● **Stored items**:
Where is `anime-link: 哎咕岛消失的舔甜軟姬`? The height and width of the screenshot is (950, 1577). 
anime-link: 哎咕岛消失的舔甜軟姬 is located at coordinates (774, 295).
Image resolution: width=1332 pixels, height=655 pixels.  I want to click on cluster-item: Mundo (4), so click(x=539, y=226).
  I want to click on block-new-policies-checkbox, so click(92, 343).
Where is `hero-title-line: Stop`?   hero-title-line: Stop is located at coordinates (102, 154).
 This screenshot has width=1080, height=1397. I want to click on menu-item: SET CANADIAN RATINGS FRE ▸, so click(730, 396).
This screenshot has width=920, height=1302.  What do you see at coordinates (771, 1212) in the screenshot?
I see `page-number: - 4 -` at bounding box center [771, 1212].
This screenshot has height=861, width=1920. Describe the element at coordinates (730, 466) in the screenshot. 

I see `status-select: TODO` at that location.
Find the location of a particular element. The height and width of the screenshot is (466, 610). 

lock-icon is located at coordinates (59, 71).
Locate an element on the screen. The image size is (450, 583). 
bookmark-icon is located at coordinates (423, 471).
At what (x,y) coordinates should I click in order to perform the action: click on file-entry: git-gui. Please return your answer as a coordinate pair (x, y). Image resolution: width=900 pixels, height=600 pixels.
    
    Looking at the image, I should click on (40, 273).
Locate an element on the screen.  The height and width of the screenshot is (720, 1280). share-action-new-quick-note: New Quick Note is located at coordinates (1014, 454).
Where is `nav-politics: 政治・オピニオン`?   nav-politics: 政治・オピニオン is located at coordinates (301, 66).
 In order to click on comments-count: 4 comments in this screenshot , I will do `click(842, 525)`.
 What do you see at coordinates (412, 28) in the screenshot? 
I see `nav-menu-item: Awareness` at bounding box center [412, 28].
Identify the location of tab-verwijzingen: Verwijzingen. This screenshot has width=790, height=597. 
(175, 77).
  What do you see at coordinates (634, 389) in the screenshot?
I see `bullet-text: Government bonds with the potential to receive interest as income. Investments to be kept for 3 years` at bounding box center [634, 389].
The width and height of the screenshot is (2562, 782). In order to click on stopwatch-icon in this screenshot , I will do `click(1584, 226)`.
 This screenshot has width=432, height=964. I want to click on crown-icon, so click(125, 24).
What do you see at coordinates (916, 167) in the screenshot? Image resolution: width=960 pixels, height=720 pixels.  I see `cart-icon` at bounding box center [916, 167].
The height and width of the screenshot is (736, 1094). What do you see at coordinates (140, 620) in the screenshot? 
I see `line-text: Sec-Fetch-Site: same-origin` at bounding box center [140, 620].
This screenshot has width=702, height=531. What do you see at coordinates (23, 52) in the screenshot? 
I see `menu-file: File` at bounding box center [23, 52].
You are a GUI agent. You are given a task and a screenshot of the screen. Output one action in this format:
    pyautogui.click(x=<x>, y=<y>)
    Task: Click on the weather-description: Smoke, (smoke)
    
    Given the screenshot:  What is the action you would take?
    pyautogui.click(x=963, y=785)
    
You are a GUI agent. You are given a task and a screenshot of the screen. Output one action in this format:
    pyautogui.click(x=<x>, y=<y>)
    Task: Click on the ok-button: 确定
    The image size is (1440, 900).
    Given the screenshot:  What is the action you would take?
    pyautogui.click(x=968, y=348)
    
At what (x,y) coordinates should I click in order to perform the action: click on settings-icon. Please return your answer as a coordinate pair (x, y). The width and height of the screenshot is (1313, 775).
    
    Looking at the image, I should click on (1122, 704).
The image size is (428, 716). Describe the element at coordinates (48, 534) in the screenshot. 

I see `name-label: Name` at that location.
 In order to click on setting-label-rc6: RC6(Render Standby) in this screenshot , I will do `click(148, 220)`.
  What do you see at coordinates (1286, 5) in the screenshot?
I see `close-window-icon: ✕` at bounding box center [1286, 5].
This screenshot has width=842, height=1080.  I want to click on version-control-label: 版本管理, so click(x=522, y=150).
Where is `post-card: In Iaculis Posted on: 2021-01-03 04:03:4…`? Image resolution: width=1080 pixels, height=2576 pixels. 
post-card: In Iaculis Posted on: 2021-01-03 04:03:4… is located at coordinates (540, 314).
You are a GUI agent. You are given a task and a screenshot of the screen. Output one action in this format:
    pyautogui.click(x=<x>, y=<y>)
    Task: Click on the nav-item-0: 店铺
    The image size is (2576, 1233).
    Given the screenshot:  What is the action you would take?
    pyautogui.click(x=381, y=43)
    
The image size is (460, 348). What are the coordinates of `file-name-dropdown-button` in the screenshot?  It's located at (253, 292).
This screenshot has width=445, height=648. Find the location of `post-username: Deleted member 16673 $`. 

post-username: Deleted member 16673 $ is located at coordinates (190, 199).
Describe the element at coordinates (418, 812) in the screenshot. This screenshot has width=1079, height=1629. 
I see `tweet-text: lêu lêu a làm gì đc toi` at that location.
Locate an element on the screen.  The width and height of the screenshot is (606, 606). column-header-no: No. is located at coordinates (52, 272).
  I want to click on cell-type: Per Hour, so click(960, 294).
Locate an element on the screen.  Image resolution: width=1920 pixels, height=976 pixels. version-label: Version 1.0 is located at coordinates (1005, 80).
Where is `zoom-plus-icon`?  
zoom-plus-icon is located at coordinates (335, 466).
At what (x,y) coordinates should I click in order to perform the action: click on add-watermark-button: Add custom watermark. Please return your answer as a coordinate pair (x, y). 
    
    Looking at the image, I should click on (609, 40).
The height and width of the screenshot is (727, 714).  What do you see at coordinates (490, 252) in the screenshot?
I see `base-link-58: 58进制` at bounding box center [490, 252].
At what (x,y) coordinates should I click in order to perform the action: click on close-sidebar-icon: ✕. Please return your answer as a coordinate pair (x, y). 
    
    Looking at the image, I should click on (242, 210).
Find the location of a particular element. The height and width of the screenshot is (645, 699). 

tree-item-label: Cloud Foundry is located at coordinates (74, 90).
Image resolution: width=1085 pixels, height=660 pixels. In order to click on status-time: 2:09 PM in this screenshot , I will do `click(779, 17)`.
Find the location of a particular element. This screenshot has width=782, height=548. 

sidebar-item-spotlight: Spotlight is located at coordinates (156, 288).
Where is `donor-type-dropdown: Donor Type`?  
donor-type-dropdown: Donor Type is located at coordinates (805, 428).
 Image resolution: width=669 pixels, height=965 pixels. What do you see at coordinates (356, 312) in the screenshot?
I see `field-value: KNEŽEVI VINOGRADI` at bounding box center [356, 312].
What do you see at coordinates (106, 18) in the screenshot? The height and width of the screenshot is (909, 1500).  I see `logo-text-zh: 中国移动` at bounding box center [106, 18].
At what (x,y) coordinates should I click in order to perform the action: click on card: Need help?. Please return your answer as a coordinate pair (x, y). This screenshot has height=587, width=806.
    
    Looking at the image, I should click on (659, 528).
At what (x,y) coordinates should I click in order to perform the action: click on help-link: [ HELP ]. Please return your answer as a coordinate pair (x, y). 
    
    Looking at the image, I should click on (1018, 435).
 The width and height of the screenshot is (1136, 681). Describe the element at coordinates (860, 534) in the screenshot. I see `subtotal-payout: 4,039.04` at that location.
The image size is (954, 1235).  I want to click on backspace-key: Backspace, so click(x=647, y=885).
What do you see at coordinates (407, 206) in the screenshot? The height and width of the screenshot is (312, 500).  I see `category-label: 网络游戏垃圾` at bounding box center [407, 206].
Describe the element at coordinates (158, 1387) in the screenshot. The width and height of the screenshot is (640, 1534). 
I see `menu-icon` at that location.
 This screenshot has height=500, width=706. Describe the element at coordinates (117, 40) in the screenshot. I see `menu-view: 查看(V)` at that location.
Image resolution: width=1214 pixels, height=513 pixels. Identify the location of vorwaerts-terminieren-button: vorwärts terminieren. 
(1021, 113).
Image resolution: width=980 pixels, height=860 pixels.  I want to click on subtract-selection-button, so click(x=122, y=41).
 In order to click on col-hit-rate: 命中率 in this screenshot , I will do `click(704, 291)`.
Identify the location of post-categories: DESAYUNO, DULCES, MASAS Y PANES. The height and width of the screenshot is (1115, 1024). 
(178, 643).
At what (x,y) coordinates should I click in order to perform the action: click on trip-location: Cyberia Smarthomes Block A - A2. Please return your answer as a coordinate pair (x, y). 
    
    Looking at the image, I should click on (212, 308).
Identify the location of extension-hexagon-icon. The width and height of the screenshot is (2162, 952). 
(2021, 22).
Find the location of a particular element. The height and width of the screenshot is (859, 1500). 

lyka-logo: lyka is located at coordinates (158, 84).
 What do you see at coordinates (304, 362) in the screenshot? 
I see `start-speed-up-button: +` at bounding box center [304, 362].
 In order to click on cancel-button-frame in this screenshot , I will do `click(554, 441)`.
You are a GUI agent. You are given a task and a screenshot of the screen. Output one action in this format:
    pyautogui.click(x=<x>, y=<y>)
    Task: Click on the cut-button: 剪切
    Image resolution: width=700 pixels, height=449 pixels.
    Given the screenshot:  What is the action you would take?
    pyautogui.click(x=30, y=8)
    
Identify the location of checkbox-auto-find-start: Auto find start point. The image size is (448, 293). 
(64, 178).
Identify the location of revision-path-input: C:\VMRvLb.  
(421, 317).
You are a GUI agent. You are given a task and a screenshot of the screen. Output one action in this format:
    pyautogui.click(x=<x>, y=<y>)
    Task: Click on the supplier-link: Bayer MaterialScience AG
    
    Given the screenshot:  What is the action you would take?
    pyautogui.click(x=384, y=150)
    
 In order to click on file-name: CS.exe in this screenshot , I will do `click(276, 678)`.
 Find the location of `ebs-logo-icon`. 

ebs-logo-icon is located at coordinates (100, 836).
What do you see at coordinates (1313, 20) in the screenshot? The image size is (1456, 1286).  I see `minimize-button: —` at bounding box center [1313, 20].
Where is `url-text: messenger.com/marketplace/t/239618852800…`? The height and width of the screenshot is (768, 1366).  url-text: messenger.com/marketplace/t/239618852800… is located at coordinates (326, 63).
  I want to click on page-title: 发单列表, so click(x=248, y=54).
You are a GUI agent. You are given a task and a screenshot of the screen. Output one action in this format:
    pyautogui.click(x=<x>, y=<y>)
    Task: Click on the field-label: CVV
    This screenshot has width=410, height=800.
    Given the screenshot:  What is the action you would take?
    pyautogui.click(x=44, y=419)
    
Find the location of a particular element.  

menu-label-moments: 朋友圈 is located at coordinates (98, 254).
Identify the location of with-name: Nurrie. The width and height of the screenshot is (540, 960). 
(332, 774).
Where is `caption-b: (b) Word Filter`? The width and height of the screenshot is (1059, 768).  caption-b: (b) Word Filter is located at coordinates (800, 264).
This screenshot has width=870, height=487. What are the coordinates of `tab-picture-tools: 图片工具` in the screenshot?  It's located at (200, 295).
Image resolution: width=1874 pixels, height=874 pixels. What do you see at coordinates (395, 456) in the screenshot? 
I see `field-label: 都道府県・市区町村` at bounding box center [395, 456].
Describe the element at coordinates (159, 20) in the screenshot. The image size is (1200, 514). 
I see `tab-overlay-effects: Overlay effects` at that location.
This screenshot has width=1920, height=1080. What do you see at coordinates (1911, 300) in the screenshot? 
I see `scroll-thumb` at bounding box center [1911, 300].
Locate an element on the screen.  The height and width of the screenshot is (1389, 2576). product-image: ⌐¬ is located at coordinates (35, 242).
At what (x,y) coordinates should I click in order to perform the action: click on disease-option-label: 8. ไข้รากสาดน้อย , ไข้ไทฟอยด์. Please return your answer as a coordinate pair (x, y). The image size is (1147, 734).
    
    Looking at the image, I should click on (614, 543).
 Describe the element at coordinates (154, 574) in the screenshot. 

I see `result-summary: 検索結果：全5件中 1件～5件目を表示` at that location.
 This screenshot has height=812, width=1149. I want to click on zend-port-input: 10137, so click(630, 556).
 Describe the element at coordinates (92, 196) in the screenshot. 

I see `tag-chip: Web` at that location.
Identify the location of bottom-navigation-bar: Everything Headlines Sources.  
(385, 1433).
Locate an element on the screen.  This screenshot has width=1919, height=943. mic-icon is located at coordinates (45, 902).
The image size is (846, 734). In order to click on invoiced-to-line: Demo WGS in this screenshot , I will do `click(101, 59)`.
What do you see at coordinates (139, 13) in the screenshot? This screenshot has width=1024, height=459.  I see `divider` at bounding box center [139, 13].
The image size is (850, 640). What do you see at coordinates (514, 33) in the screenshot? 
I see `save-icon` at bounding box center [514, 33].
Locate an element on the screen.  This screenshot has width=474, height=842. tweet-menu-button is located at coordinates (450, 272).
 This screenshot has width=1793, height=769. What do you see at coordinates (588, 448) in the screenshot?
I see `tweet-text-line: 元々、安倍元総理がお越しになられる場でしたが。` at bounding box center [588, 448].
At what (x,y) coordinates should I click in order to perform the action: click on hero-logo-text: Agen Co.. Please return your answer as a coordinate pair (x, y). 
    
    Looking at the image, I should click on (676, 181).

● **TASK INSTRUCTIONS**:
Rewrite everything from the start of the stored items down to the line containing "coordinates (301, 66)." as a JSON list of strings, one string per line and blank lines omitted. Both ends are included.

● **ANSWER AREA**:
[
  "Where is `anime-link: 哎咕岛消失的舔甜軟姬`? The height and width of the screenshot is (950, 1577). ",
  "anime-link: 哎咕岛消失的舔甜軟姬 is located at coordinates (774, 295).",
  "Image resolution: width=1332 pixels, height=655 pixels.  I want to click on cluster-item: Mundo (4), so click(x=539, y=226).",
  "  I want to click on block-new-policies-checkbox, so click(92, 343).",
  "Where is `hero-title-line: Stop`?   hero-title-line: Stop is located at coordinates (102, 154).",
  " This screenshot has width=1080, height=1397. I want to click on menu-item: SET CANADIAN RATINGS FRE ▸, so click(730, 396).",
  "This screenshot has width=920, height=1302.  What do you see at coordinates (771, 1212) in the screenshot?",
  "I see `page-number: - 4 -` at bounding box center [771, 1212].",
  "This screenshot has height=861, width=1920. Describe the element at coordinates (730, 466) in the screenshot. ",
  "I see `status-select: TODO` at that location.",
  "Find the location of a particular element. The height and width of the screenshot is (466, 610). ",
  "lock-icon is located at coordinates (59, 71).",
  "Locate an element on the screen. The image size is (450, 583). ",
  "bookmark-icon is located at coordinates (423, 471).",
  "At what (x,y) coordinates should I click in order to perform the action: click on file-entry: git-gui. Please return your answer as a coordinate pair (x, y). Image resolution: width=900 pixels, height=600 pixels.",
  "    Looking at the image, I should click on (40, 273).",
  "Locate an element on the screen.  The height and width of the screenshot is (720, 1280). share-action-new-quick-note: New Quick Note is located at coordinates (1014, 454).",
  "Where is `nav-politics: 政治・オピニオン`?   nav-politics: 政治・オピニオン is located at coordinates (301, 66)."
]